## Word and element location records
** start **

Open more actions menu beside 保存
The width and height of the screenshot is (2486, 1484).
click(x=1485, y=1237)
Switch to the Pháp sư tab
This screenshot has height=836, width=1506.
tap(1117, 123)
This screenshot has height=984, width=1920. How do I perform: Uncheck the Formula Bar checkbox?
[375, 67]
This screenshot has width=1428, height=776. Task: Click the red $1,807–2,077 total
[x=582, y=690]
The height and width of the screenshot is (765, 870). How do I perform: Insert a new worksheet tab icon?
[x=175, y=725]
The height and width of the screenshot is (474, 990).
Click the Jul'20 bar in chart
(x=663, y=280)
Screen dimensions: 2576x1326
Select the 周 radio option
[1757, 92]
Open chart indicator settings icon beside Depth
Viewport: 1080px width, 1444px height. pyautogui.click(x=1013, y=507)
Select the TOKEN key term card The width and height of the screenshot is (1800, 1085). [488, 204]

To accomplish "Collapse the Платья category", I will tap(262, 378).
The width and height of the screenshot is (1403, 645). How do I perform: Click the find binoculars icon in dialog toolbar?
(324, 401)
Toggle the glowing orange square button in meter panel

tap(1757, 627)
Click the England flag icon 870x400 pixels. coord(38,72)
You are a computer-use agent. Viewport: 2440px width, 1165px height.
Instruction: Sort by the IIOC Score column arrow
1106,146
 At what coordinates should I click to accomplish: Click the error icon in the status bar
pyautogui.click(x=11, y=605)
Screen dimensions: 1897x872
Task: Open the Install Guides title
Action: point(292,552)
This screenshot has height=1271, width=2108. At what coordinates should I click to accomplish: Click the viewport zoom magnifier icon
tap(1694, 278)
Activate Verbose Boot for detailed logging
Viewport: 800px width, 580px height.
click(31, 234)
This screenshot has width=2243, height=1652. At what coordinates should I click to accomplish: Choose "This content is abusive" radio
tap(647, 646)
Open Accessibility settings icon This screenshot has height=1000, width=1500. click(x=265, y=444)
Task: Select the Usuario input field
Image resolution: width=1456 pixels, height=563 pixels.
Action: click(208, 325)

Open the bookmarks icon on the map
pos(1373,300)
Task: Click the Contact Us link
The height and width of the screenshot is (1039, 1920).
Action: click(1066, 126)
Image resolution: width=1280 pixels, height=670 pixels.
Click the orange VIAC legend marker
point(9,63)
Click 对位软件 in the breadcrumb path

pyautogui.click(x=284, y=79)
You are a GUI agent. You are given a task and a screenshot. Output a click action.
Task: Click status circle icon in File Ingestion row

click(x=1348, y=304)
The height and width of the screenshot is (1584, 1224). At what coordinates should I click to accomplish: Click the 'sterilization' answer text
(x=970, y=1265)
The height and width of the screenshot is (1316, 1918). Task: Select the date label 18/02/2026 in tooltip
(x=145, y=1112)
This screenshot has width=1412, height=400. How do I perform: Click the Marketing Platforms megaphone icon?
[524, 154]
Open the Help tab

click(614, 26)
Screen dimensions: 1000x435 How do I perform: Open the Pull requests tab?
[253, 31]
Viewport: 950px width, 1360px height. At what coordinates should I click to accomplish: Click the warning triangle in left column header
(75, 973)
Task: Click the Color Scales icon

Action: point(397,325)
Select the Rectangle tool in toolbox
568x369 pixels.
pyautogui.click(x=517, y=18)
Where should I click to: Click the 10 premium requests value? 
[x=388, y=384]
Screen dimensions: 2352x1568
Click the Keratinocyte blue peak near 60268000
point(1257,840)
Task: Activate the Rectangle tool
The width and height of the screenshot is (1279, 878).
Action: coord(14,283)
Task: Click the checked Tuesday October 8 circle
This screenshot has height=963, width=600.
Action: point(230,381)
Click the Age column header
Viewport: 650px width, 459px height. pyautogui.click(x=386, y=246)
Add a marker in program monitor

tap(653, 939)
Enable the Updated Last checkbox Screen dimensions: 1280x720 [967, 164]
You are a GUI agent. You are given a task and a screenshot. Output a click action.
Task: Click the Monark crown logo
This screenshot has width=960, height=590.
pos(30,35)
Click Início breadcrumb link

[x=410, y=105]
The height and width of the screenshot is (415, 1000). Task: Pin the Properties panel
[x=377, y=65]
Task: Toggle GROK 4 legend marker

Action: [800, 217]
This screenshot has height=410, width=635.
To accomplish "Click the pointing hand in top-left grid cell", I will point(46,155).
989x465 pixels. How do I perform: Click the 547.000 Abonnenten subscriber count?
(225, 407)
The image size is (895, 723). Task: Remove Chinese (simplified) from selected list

** end **

## Your task
How many lines in the items above contain the string "legend"? Reply with the number alone.

## Exercise response
2